On its website, the Associated Students of Stanford University (ASSU) proudly proclaims that it is the only student group of which every student is a member. Consequently, every student has a say in determining the leadership that governs the organization.
However, it is often unclear to voters what each of their votes means. The purpose of this article is to describe the major components of the ASSU and how each voter impacts those branches of leadership.
Each voter directly impacts only three branches of the ASSU: their class presidents, a legislative body (Undergraduate Senate or Graduate Student Council), and the ASSU Executive (President/Vice President slate).
The roles of the class presidents are generally the most well-defined. They are responsible for planning major campus events (e.g. Full Moon on the Quad, Mausoleum Party, Senior Pub Nights), as well as class events such as formals.
The roles of the other two branches are less commonly understood.
The two legislative bodies, the Undergraduate Senate (UGS) and the Graduate Student Council (GSC), are responsible for one of the most important roles on campus: funding. The UGS and GSC appropriate money in the form of General and Special Fees to different student groups (the UGS funds undergraduate groups and the GSC funds graduate groups, with a small number of joint Special Fee groups that deal with both organizations).

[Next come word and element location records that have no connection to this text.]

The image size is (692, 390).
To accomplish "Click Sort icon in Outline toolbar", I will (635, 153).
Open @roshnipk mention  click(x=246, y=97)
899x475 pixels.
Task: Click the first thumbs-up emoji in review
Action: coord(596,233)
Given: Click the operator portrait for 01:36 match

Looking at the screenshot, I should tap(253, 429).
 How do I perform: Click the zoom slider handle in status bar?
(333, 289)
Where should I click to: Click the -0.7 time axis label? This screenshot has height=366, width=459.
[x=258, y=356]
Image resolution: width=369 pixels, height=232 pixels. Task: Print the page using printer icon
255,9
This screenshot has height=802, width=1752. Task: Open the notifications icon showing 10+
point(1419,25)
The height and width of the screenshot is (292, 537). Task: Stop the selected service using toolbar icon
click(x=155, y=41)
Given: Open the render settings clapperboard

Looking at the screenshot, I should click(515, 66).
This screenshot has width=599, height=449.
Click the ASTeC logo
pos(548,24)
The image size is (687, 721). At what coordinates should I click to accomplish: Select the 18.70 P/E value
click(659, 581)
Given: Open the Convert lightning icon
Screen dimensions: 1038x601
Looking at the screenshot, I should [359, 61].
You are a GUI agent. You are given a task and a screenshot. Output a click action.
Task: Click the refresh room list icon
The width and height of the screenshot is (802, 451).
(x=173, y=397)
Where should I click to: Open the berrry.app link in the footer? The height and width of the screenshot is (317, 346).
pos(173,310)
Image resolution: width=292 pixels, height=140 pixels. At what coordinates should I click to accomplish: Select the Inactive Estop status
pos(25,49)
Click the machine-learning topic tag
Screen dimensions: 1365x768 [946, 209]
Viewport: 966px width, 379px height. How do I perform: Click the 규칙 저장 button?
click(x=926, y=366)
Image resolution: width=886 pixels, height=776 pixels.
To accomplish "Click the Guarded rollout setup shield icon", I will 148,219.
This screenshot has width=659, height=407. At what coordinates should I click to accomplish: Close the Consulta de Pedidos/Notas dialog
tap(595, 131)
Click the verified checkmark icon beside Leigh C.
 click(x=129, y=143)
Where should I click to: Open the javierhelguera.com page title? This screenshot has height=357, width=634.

General Fees come directly from a pool of money collected from students in their university bill each quarter – the money can be disbursed at the will of the Senate or GSC.
Special Fees operate differently. First, the student body directly votes on them each year. They are collected quarterly as well, but they are directly earmarked for specific student groups.
So, what is the role of the legislative bodies? Their approval is needed for changes to Special Fee budgets, especially for large increases in those budgets. Without legislative approval, Special Fee groups need to collect a large number of signatures in order to have their budgets placed on the ballot.
Funding is easily the most well-known aspect of the mission of the UGS and GSC. However, they also each have committees that perform other tasks, ranging from Advocacy to Communications to Student Life, Housing, and Education. These committees aim to make a direct impact on student life by using their access to administrators and the Senate’s own budget to create new programming.
The ASSU Executive plays two major roles on campus. The first is that of student liaison with the Stanford administration. This is a two-way position. The Executive has the standing and connections to transform some student desires into policy, but also should be a sounding board for dramatic changes in policy proposed by the administration. The other role of the Executive is a programming role. The Executive can help coordinate student groups and use its own budget to create events. The Executive Cabinet is selected by the Executive and is key to implementing the Executive’s vision.
However, there are a few other branches of government that also have roles. The Constitutional Council is a little-used, but key mechanism for resolving legal disputes in the ASSU system.
Nominations Commission is another lesser-known, but key mechanism for increasing student involvement with the Stanford administration. Nominations Commission nominates students to positions on university and Board of Trustee committees. University committees are composed of students, faculty, and administrators and make much of the policy for the university. The Board of Trustee committees have the final say over any major decisions and are almost entirely composed of major donors and illustrious alumni.
Members of the Constitutional Council and Nominations Commission are actually appointed by the Executive Committee. The Executive Committee is composed of the President and Vice President (Executive), the Chair and Deputy Chair of the UGS, the Chair, Deputy Chair, and Financial Officer of the GSC, and the ASSU Financial Manager (Stanford Student Enterprises). This body also helps to coordinate the actions of the different branches, especially by building links between the UGS and GSC – trying to iron out differences and decide whether legislation requires joint approval or just the approval of one body or the other.
That is the structure of the ASSU. By simply voting on the Executive and a legislative body, each voter impacts as many as eight other classes of organizations. The ASSU is a complex organization. Hopefully, this article has done something to make it seem less so.
Editor’s Note: Otis Reid was a member of Nominations Commission from 2009-2010.